La théorie synthétique de l’Evolution
Comme l’a très bien expliqué Darwin, la transformation des espèces se déroule sur un temps très long, proche des temps géologiques, c'est-à-dire portant sur des centaines de milliers, voire des millions d’années. L’apparition de différences entre
individus, différences se maintenant chez leurs descendants, explique cette évolution ; les individus les mieux adaptés dans leur milieu (surtout si celui-ci se transforme rapidement) sont les plus aptes à survivre et donc à se reproduire : c’est la sélection naturelle (voir sujet : les mécanismes de l’Evolution). Rappelons que ces transformations se font surtout par mutations mais pas seulement puisque d’autres mécanismes génétiques, quoique moins fréquents, sont également à l’œuvre (échange de matériel génétique, épimutations, etc.). Il paraît également justifié de mentionner qu’il ne faut jamais considérer ces transformations d’un point de vue généalogique mais phylogénétique : les espèces ne descendent pas les unes des autres mais se transforment en parallèle. Par exemple, deux populations d’une même espèce longtemps séparées l’une de l’autre finissent par « diverger », c'est-à-dire que leurs représentants sont devenus incapables de se reproduire entre eux, formant alors des espèces distinctes mais coexistant encore dans un environnement voisin (c’est le phénomène de dérive génétique). En pareil cas, on pourra affirmer que ces
deux espèces ont un « ancêtre commun » (l’espèce de départ) et, par exemple, c’est bien le cas de l’Homme qui ne descend pas du singe (comme l’ont un peu stupidement déclaré certains antidarwiniens) mais possède un lointain ancêtre commun avec lui.
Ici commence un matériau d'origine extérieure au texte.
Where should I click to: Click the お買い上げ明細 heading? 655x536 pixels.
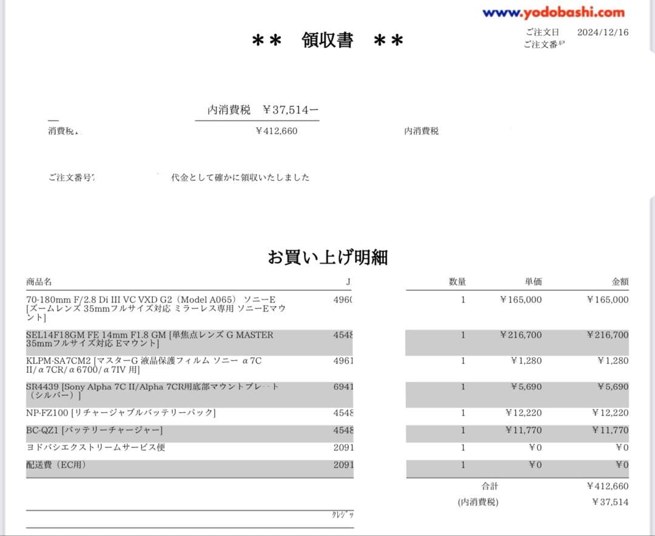coord(328,257)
Quoi qu’il en soit c’est par l’intermédiaire des gènes que ces transformations opèrent mais Darwin ne pouvait que le supposer puisque la génétique était à son époque encore inconnue. C’est la raison pour laquelle, dès les années 1930-40, de nombreux scientifiques cherchèrent à compléter la théorie de Darwin avec des acquisitions plus récentes : la génétique évidemment mais aussi la biologie, l’embryologie, la paléontologie, la génétique des populations, la systématique, etc. Du fait, on s’intéressa non plus seulement aux individus mais à des groupes entiers et c’est la fréquence des mutations dans une population qui devint le critère principal. La grande majorité de ces mutations - rappelons-le - sont déclarées neutres (elles n’ont aucune incidence sur les individus), quelques unes sont létales ou très défavorables (et leurs porteurs n’ont pas de descendants), quelques unes enfin apportent un avantage sélectif et se transmettent aux générations suivantes. Lorsque la fréquence de ces mutations devient élevée, on peut assister à la modification de l’espèce.
Quelques décennies plus tard (1960), grâce à la compréhension de le nature des chromosomes et des gènes, la biologie moléculaire vint compléter le néodarwinisme (autre appellation de la théorie synthétique) en donnant les bases expérimentales qui manquaient.
On peut résumer l’affaire de la façon suivante : les espèces vivantes se transforment au fil du temps à la suite de mutations survenant chez certains individus de façon aléatoire et c’est la sélection naturelle qui tempère quelque peu cette grande loterie du hasard en permettant l’adaptation de l’espèce à un milieu et à un temps particuliers. Aucun finalisme n’entre ici en jeu puisque seul le déterminisme adaptatif canalise cette évolution.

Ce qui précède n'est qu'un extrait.